The Civic Participation and Public Partitions Committee at the Scottish Parliament asked us to comment on this petition. This is our response.

Thank you for inviting us to comment on the above petition. We note that the Scottish Government have provided the Committee with an outline of the legislative background, together with the existing evidence (or lack thereof) on caffeine safety. In particular, we note the European Food Safety Authority (EFSA) opinion on the safety of caffeine[1]. Our submission therefore concentrates on the human rights contexts for such a ban.

The UNCRC gives children the right to the highest attainable standard of health and to healthy food (Article 24). The UN Committee on the Rights of the Child recognise, in General Comment 15, that certain foods and drinks can are associated with adverse health outcomes including cardiovascular disease[2]. These include foods and drinks that are high in fat, sugar or salt and drinks containing a high level of caffeine.

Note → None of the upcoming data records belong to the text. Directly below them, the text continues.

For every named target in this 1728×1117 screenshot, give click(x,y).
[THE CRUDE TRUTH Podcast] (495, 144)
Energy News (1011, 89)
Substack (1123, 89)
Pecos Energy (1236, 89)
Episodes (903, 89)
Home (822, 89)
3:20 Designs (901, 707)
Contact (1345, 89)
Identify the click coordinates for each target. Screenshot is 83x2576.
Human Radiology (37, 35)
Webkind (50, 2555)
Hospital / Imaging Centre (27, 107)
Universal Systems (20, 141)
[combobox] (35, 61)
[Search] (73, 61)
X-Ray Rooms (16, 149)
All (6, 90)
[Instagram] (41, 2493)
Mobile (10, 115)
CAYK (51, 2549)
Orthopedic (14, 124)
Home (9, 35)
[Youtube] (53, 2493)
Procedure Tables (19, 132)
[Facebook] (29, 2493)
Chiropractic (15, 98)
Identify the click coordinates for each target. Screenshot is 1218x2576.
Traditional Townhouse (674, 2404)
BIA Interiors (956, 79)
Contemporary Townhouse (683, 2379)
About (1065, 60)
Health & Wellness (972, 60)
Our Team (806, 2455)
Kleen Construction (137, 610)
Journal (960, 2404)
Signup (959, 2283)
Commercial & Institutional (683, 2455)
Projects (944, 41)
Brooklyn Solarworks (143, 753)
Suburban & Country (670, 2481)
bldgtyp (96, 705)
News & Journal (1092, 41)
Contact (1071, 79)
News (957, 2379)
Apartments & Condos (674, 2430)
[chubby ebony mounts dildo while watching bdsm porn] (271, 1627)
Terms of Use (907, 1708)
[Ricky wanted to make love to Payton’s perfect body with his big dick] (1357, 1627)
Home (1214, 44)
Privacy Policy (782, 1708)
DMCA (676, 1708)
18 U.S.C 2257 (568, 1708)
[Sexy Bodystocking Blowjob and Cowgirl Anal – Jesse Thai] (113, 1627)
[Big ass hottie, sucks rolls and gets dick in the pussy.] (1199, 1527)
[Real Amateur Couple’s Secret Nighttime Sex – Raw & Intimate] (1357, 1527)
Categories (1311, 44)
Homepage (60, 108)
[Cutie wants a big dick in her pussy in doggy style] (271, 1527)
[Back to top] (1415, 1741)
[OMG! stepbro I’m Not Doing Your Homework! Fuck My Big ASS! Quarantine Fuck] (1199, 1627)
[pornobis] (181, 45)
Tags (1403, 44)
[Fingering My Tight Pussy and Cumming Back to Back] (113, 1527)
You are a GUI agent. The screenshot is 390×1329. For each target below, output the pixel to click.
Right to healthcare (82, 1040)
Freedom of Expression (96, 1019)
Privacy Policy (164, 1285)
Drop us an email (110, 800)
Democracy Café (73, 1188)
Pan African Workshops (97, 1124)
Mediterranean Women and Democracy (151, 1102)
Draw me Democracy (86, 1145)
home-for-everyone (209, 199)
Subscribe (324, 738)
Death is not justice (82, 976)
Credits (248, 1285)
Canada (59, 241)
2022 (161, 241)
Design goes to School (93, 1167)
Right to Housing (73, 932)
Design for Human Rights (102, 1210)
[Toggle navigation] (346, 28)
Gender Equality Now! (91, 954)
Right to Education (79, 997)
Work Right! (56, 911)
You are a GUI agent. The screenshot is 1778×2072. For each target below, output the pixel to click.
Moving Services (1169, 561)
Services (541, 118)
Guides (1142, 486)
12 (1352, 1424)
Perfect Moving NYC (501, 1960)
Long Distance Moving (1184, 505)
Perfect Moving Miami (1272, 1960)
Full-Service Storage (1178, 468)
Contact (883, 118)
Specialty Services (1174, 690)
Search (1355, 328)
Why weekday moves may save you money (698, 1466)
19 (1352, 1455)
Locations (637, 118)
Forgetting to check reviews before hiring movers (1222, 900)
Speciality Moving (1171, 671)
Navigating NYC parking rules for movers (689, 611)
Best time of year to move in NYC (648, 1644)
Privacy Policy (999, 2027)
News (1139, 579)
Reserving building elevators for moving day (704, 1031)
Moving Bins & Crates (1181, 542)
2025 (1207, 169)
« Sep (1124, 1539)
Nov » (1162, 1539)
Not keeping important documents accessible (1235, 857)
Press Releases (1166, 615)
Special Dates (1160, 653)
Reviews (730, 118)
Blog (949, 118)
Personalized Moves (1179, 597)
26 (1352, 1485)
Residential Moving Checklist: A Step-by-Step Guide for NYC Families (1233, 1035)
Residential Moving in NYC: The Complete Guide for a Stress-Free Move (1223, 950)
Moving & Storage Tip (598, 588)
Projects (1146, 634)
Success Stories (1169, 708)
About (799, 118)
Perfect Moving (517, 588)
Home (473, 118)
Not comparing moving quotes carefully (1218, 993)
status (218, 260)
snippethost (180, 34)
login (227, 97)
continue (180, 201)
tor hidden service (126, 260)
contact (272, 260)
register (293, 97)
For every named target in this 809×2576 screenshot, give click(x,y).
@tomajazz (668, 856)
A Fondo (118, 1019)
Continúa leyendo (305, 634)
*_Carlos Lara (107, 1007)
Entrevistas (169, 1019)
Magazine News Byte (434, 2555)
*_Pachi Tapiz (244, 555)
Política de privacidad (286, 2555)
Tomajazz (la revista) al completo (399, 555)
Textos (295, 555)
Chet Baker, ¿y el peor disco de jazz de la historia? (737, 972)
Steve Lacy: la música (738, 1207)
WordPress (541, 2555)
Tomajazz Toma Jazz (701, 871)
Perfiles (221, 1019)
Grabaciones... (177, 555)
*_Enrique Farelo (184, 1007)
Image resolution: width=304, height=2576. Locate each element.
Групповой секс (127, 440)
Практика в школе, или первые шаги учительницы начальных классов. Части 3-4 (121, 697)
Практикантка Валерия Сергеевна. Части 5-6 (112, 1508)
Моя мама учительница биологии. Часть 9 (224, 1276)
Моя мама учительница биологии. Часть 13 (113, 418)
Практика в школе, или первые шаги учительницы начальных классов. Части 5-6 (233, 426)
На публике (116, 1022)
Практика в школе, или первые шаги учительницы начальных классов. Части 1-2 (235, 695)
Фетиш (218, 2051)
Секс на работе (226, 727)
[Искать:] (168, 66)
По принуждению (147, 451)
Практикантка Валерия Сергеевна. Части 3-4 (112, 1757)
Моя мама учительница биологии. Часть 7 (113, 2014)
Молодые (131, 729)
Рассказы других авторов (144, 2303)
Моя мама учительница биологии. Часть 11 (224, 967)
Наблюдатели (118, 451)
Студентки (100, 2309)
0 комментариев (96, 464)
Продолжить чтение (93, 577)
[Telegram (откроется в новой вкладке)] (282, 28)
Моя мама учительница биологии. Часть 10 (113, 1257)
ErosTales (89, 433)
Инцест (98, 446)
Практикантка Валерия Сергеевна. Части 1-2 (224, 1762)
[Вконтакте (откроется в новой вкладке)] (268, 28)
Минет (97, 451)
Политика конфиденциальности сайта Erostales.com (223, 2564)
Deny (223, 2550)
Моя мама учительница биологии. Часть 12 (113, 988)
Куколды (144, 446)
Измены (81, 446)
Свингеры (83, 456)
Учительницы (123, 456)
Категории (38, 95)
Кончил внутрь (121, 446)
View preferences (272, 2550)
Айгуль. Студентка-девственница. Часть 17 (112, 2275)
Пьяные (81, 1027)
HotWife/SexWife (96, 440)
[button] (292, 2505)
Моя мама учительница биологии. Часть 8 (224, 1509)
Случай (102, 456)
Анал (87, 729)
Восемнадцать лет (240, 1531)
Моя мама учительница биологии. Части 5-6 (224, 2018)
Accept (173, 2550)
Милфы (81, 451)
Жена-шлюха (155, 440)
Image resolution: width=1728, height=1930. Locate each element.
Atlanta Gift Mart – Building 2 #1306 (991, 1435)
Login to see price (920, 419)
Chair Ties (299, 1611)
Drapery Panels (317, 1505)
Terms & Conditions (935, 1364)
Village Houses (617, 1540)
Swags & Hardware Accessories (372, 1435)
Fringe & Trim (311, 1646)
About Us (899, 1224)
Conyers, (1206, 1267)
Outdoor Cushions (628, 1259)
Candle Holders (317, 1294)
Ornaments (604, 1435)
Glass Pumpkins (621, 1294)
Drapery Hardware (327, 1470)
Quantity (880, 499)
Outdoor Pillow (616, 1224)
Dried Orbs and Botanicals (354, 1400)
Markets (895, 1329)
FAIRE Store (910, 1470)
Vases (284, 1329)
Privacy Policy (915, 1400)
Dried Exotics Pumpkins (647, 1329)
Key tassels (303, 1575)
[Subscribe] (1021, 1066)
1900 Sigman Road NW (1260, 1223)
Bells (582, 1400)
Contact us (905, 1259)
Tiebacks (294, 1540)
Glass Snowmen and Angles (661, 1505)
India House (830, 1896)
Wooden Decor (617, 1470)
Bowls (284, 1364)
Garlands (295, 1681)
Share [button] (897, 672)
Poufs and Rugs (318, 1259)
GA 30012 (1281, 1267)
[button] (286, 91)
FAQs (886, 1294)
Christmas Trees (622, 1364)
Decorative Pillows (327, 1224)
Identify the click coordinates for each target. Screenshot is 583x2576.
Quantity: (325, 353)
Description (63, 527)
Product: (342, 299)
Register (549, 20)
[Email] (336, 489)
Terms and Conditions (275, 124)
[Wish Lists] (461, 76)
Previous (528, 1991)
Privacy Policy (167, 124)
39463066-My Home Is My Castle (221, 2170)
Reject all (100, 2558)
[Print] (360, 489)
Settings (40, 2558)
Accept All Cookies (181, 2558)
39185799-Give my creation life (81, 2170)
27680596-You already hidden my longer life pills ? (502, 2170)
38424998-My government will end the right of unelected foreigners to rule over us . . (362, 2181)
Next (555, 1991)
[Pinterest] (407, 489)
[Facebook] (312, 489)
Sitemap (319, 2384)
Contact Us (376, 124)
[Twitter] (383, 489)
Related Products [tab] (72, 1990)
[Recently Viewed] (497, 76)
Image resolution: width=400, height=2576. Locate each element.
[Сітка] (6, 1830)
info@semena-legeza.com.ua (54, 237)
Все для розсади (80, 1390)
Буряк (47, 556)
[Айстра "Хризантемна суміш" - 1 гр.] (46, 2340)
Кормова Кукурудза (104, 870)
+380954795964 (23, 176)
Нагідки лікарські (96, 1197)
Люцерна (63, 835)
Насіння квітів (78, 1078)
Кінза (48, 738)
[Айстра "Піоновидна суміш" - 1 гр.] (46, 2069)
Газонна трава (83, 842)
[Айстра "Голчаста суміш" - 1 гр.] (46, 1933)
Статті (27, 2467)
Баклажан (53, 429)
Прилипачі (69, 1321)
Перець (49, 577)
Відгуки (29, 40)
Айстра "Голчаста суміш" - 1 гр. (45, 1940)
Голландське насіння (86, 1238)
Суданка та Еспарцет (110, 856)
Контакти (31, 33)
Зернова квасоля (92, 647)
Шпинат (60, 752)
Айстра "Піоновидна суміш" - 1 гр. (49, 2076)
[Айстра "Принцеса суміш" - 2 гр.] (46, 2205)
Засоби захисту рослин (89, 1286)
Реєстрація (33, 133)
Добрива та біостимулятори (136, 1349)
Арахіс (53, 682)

In the General Comment, the UN Committee calls for the marketing of these to be regulated and their availability in schools and other places controlled. Some states choose to prohibit advertising of certain products to children, and we note that although regulation of advertising is a reserved matter, the Scottish Government has been able to prevent energy drinks from being available in Scottish schools.

States also have a duty to protect children from substances harmful to their health and, for example, most governments legislate to restrict the sale of alcohol and tobacco products to children, in line with the robust evidence of the harm these do to children’s health.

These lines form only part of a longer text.